Content starts

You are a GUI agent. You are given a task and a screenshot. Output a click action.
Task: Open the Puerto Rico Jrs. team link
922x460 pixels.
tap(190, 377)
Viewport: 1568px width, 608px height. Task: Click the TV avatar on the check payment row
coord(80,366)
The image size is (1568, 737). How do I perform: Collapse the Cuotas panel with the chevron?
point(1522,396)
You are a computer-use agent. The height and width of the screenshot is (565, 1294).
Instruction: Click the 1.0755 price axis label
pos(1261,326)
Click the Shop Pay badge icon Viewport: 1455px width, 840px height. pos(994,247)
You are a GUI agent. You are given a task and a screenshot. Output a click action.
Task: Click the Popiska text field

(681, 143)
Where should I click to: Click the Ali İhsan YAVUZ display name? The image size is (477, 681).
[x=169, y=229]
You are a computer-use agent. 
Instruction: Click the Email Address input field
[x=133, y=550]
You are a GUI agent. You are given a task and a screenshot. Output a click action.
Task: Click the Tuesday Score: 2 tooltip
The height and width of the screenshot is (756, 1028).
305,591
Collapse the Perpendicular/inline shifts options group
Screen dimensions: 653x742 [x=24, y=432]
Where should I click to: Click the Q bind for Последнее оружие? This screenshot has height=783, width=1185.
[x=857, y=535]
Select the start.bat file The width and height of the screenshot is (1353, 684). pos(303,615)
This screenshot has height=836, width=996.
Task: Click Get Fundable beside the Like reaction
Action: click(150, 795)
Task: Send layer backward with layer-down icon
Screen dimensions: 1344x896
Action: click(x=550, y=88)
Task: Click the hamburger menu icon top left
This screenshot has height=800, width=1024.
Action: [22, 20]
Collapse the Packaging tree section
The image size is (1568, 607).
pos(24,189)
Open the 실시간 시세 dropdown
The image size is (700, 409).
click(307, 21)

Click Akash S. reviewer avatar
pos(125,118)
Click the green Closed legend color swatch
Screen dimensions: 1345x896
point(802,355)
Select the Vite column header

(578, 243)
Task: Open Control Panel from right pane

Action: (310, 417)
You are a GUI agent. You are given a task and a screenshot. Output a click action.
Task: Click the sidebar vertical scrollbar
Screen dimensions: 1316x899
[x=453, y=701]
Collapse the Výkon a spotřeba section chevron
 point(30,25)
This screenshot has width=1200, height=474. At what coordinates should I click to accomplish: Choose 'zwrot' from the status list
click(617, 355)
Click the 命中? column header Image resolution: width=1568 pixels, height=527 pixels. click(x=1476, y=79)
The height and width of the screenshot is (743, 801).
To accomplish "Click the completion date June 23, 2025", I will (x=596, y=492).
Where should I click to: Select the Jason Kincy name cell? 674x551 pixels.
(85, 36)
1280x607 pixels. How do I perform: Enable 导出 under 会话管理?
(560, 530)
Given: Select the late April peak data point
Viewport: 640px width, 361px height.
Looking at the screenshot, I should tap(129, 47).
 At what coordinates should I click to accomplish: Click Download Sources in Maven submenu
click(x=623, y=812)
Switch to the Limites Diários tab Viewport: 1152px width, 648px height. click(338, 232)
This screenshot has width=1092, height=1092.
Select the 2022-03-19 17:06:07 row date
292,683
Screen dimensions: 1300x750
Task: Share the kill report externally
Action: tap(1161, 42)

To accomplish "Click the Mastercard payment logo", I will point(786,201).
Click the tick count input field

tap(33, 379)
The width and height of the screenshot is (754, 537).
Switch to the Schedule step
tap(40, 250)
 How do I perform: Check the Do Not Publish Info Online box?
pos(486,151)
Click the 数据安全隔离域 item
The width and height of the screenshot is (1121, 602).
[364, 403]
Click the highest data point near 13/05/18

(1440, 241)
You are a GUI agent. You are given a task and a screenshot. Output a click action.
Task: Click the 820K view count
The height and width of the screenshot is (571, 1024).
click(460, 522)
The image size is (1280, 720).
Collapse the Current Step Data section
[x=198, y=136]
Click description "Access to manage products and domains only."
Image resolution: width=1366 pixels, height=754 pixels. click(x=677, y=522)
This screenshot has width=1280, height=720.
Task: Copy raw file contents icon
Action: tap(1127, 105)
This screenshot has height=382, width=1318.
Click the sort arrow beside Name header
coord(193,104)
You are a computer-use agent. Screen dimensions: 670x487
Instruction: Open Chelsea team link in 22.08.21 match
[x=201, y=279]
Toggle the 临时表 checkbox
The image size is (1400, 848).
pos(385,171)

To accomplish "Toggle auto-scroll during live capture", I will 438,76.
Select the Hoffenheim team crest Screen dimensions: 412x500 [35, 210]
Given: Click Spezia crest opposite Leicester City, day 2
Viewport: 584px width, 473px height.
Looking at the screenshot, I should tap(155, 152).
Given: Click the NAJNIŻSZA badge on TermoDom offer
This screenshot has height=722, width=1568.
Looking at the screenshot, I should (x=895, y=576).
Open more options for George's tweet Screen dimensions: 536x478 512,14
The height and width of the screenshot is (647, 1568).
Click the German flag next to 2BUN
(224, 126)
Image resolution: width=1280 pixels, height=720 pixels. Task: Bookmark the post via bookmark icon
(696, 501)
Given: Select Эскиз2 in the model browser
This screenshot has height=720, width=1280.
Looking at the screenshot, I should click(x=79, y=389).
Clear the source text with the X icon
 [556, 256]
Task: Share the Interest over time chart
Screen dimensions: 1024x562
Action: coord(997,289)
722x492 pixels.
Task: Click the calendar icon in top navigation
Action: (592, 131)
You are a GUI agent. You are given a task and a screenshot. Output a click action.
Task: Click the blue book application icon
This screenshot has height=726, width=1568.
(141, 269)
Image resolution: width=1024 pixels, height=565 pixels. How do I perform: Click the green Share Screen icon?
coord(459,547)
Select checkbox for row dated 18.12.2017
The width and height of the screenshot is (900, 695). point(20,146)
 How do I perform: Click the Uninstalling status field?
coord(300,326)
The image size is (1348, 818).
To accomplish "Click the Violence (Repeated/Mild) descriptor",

Content ends

### About this exercise
Repeat the whole of the data verbatim, as it reads above.

### Solution for this exercise
You are a GUI agent. You are given a task and a screenshot. Output a click action.
Task: Open the Puerto Rico Jrs. team link
922x460 pixels.
tap(190, 377)
Viewport: 1568px width, 608px height. Task: Click the TV avatar on the check payment row
coord(80,366)
The image size is (1568, 737). How do I perform: Collapse the Cuotas panel with the chevron?
point(1522,396)
You are a computer-use agent. The height and width of the screenshot is (565, 1294).
Instruction: Click the 1.0755 price axis label
pos(1261,326)
Click the Shop Pay badge icon Viewport: 1455px width, 840px height. pos(994,247)
You are a GUI agent. You are given a task and a screenshot. Output a click action.
Task: Click the Popiska text field

(681, 143)
Where should I click to: Click the Ali İhsan YAVUZ display name? The image size is (477, 681).
[x=169, y=229]
You are a computer-use agent. 
Instruction: Click the Email Address input field
[x=133, y=550]
You are a GUI agent. You are given a task and a screenshot. Output a click action.
Task: Click the Tuesday Score: 2 tooltip
The height and width of the screenshot is (756, 1028).
305,591
Collapse the Perpendicular/inline shifts options group
Screen dimensions: 653x742 [x=24, y=432]
Where should I click to: Click the Q bind for Последнее оружие? This screenshot has height=783, width=1185.
[x=857, y=535]
Select the start.bat file The width and height of the screenshot is (1353, 684). pos(303,615)
This screenshot has height=836, width=996.
Task: Click Get Fundable beside the Like reaction
Action: click(150, 795)
Task: Send layer backward with layer-down icon
Screen dimensions: 1344x896
Action: click(x=550, y=88)
Task: Click the hamburger menu icon top left
This screenshot has height=800, width=1024.
Action: [22, 20]
Collapse the Packaging tree section
The image size is (1568, 607).
pos(24,189)
Open the 실시간 시세 dropdown
The image size is (700, 409).
click(307, 21)

Click Akash S. reviewer avatar
pos(125,118)
Click the green Closed legend color swatch
Screen dimensions: 1345x896
point(802,355)
Select the Vite column header

(578, 243)
Task: Open Control Panel from right pane

Action: (310, 417)
You are a GUI agent. You are given a task and a screenshot. Output a click action.
Task: Click the sidebar vertical scrollbar
Screen dimensions: 1316x899
[x=453, y=701]
Collapse the Výkon a spotřeba section chevron
 point(30,25)
This screenshot has width=1200, height=474. At what coordinates should I click to accomplish: Choose 'zwrot' from the status list
click(617, 355)
Click the 命中? column header Image resolution: width=1568 pixels, height=527 pixels. click(x=1476, y=79)
The height and width of the screenshot is (743, 801).
To accomplish "Click the completion date June 23, 2025", I will (x=596, y=492).
Where should I click to: Select the Jason Kincy name cell? 674x551 pixels.
(85, 36)
1280x607 pixels. How do I perform: Enable 导出 under 会话管理?
(560, 530)
Given: Select the late April peak data point
Viewport: 640px width, 361px height.
Looking at the screenshot, I should tap(129, 47).
 At what coordinates should I click to accomplish: Click Download Sources in Maven submenu
click(x=623, y=812)
Switch to the Limites Diários tab Viewport: 1152px width, 648px height. click(338, 232)
This screenshot has width=1092, height=1092.
Select the 2022-03-19 17:06:07 row date
292,683
Screen dimensions: 1300x750
Task: Share the kill report externally
Action: tap(1161, 42)

To accomplish "Click the Mastercard payment logo", I will point(786,201).
Click the tick count input field

tap(33, 379)
The width and height of the screenshot is (754, 537).
Switch to the Schedule step
tap(40, 250)
 How do I perform: Check the Do Not Publish Info Online box?
pos(486,151)
Click the 数据安全隔离域 item
The width and height of the screenshot is (1121, 602).
[364, 403]
Click the highest data point near 13/05/18

(1440, 241)
You are a GUI agent. You are given a task and a screenshot. Output a click action.
Task: Click the 820K view count
The height and width of the screenshot is (571, 1024).
click(460, 522)
The image size is (1280, 720).
Collapse the Current Step Data section
[x=198, y=136]
Click description "Access to manage products and domains only."
Image resolution: width=1366 pixels, height=754 pixels. click(x=677, y=522)
This screenshot has width=1280, height=720.
Task: Copy raw file contents icon
Action: tap(1127, 105)
This screenshot has height=382, width=1318.
Click the sort arrow beside Name header
coord(193,104)
You are a computer-use agent. Screen dimensions: 670x487
Instruction: Open Chelsea team link in 22.08.21 match
[x=201, y=279]
Toggle the 临时表 checkbox
The image size is (1400, 848).
pos(385,171)

To accomplish "Toggle auto-scroll during live capture", I will 438,76.
Select the Hoffenheim team crest Screen dimensions: 412x500 [35, 210]
Given: Click Spezia crest opposite Leicester City, day 2
Viewport: 584px width, 473px height.
Looking at the screenshot, I should tap(155, 152).
Given: Click the NAJNIŻSZA badge on TermoDom offer
This screenshot has height=722, width=1568.
Looking at the screenshot, I should (x=895, y=576).
Open more options for George's tweet Screen dimensions: 536x478 512,14
The height and width of the screenshot is (647, 1568).
Click the German flag next to 2BUN
(224, 126)
Image resolution: width=1280 pixels, height=720 pixels. Task: Bookmark the post via bookmark icon
(696, 501)
Given: Select Эскиз2 in the model browser
This screenshot has height=720, width=1280.
Looking at the screenshot, I should click(x=79, y=389).
Clear the source text with the X icon
 [556, 256]
Task: Share the Interest over time chart
Screen dimensions: 1024x562
Action: coord(997,289)
722x492 pixels.
Task: Click the calendar icon in top navigation
Action: (592, 131)
You are a GUI agent. You are given a task and a screenshot. Output a click action.
Task: Click the blue book application icon
This screenshot has height=726, width=1568.
(141, 269)
Image resolution: width=1024 pixels, height=565 pixels. How do I perform: Click the green Share Screen icon?
coord(459,547)
Select checkbox for row dated 18.12.2017
The width and height of the screenshot is (900, 695). point(20,146)
 How do I perform: Click the Uninstalling status field?
coord(300,326)
The image size is (1348, 818).
To accomplish "Click the Violence (Repeated/Mild) descriptor",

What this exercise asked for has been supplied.